First, the changes have created an additional operational burden for businesses in an already challenging economic environment. A report by the Canada West Foundation on the effects of the 2014 changes to the Temporary Foreign Worker Program highlights the significantly increased cost in terms of time, money, and bureaucratic process required to bring in low-skilled workers.
According to the Alberta Chambers of Commerce, it can cost companies between $200 and $1,000, mainly in advertising, to hire a Canadian worker who can then start working straight away. By way of contrast, under the new rules the cost of hiring a foreign worker has ballooned to anywhere between $11,055 to $14,605, with the government application fee alone being $1,000. And the new lengthy application and clearance processes means that it takes several months for TFWs to be allowed to commence employment after they have been hired.
Additionally, one of the changes puts businesses in an impossible situation. Starting July 1, 2016, not more than 10% of a company’s workforce can be temporary foreign workers, meaning Canadians will have to make up to 90% of a company’s work force. So in effect, in order to hire foreign workers an employer must first hire more Canadian workers. But the very reason employers seek to hire foreign workers in the first place is because they cannot find Canadian workers. When employers source the foreign market, the economy in Canada and the labour market in Canada must be given first consideration.

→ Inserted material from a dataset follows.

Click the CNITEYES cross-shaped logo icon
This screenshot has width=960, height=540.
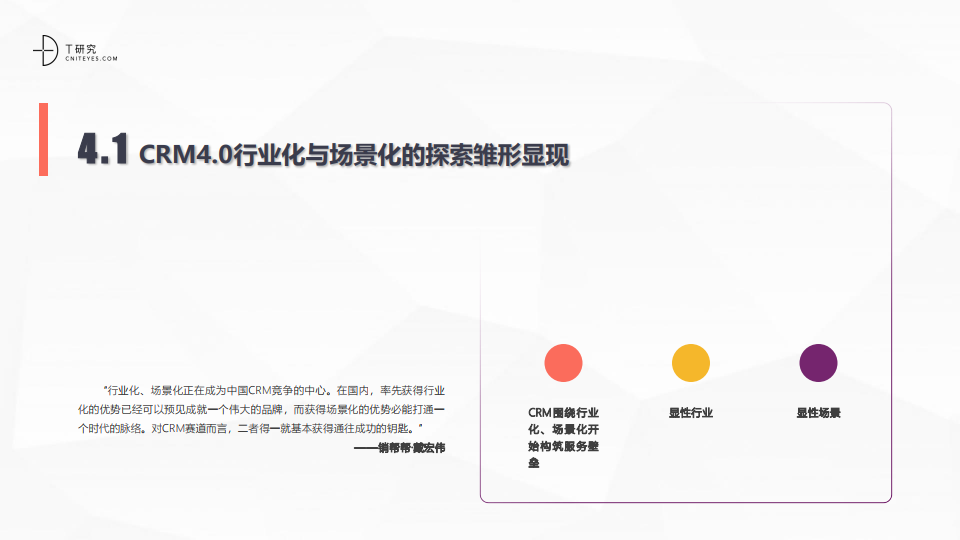44,51
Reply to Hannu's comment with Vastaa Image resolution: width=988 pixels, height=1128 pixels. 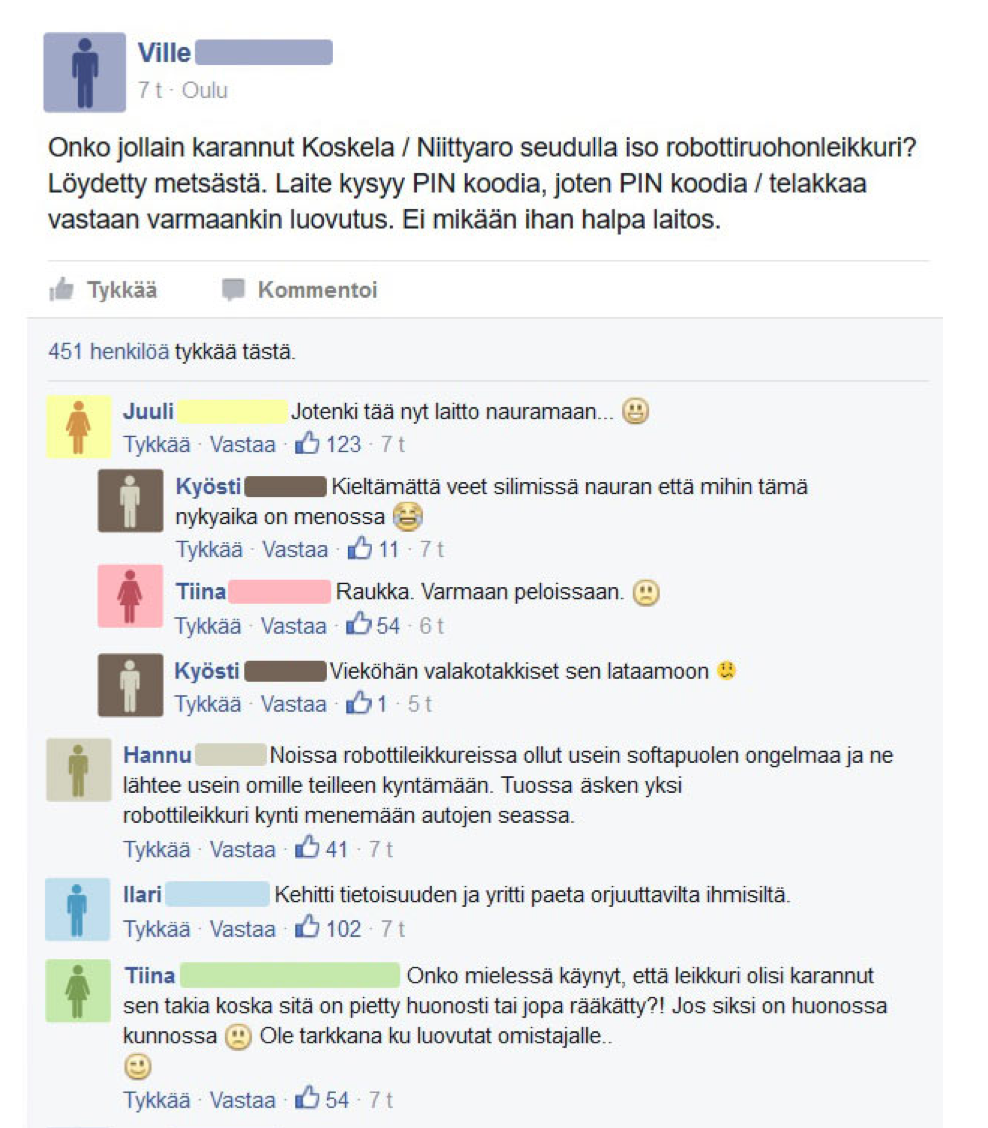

Furthermore, reducing the number of foreign workers allowed to work in low-skilled jobs does not necessarily mean there will be more jobs available for Canadians, as most labor shortages are in relatively remote locations where unemployment is low to begin with. With the high costs of accommodation and relocation involved to gain what is a typically low salary, most Canadians would choose to wait for better work opportunities closer to home rather than relocate.
In the medium-to-long term, the effects of the changes will be felt the most outside of the major cities, which to date have been the driver of Canada’s economic development. In the short term, the shortage of low-skilled workers will leave businesses understaffed, and the remaining workers will have to work longer hours to fill in the gaps. This in turn will lead to employee burnout, a decline in productivity, reduced hours of operation, and possibly even business closures.
The end result is that if Canada closes the door on low-skilled workers, as new figures show is taking place, it could potentially be opening itself up to economic stagnation, as well as the increasing use of illegal migrants to do work that absolutely needs to be done but for which no Canadian is available.
A far better option to the current system would be to allow less skilled people from other countries to come to Canada via an efficient immigration system to fulfil Canada’s employment requirements. And once they have contributed sufficiently and integrated in to the Canadian way of life, they should be allowed a clear path to becoming Canadian citizens. Current government policy however, favours a restrictive approach to temporary foreign workers.